Dans le même temps, la décarbonisation du secteur minier doit devenir une priorité, traduite par des politiques nationales : notamment par des incitations vis-à-vis du secteur privé et des investissements dans les technologies propres. Malheureusement, « très peu de pays, même les plus grands producteurs, ventilent leurs données pour identifier spécifiquement la contribution actuelle du secteur minier aux émissions nationales de GES, déplore le rapport. Par conséquent, le secteur minier ne peut pas être spécifiquement ciblé pour aider les pays à atteindre les CDN. » La fixation d'une redevance carbone pourrait toutefois s'avérer un premier levier efficace. En multipliant par deux le prix du charbon, une taxe de 35 dollars la tonne, par exemple, contribuerait à réduire notablement les émissions des gros utilisateurs comme la Chine, l'Inde et l'Afrique du Sud.

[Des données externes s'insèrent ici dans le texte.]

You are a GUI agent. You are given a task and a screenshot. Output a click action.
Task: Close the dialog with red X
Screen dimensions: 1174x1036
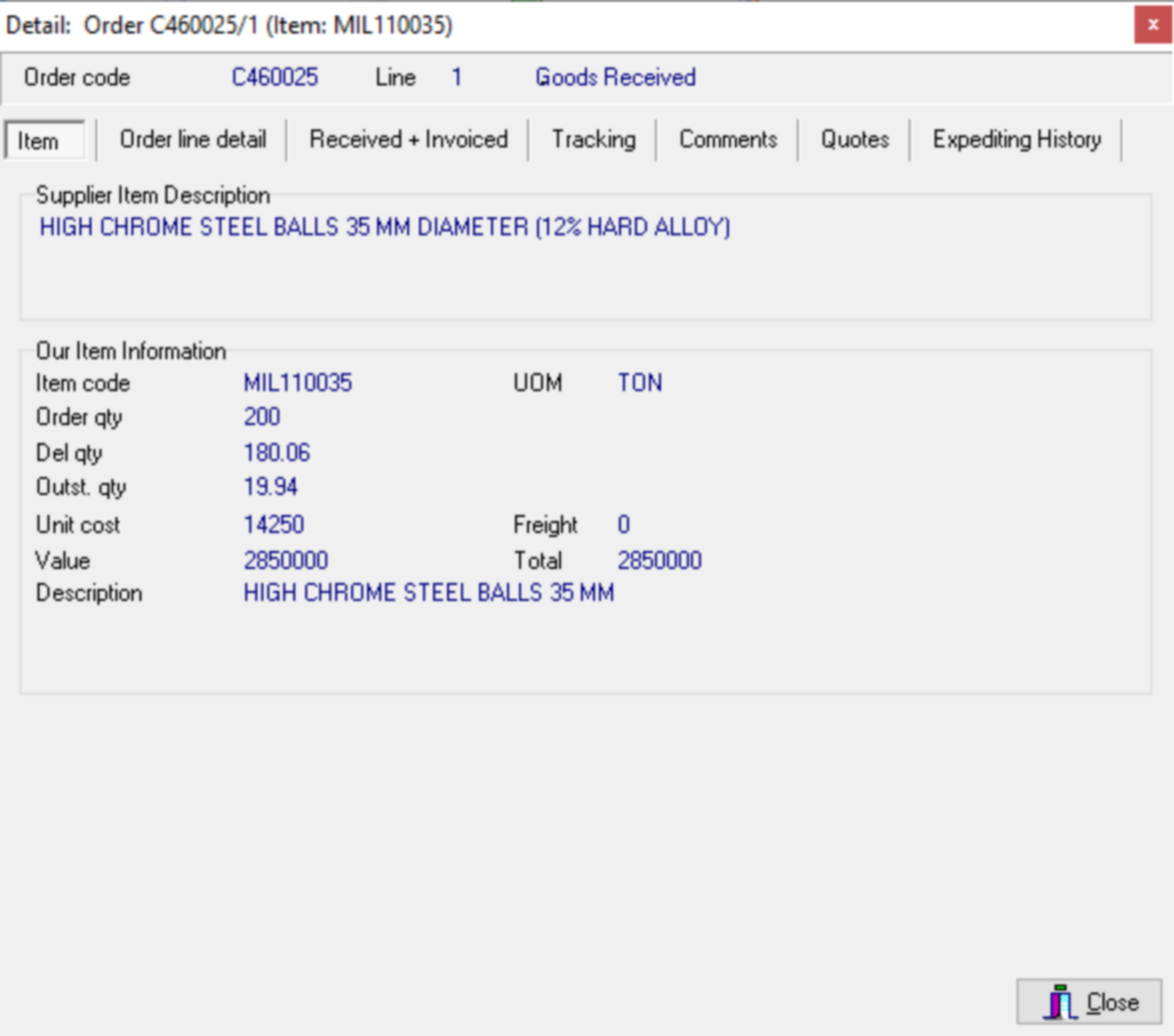[1153, 25]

Les auteurs du rapport formulent d'autres recommandations comme s'attacher à fournir des données de qualité pour éclairer les décisions et assurer une prise en compte spécifique du secteur par les gouvernements dans le cadre de leurs politiques d'atténuation, sans le fondre systématiquement dans celui de l'énergie. Ils préconisent aussi de développer de nouveaux modèles de responsabilité entre les pays producteurs et les pays de destination en concevant des cadres nationaux fondés sur les meilleures pratiques mondiales, notamment ,et en s'appuyant sur plus de coopération. Le rapport souligne aussi la nécessité de mener des efforts coordonnés entre les gouvernements, l'industrie minière et les parties prenantes internationales, afin de mieux cerner les impacts des stratégies choisies.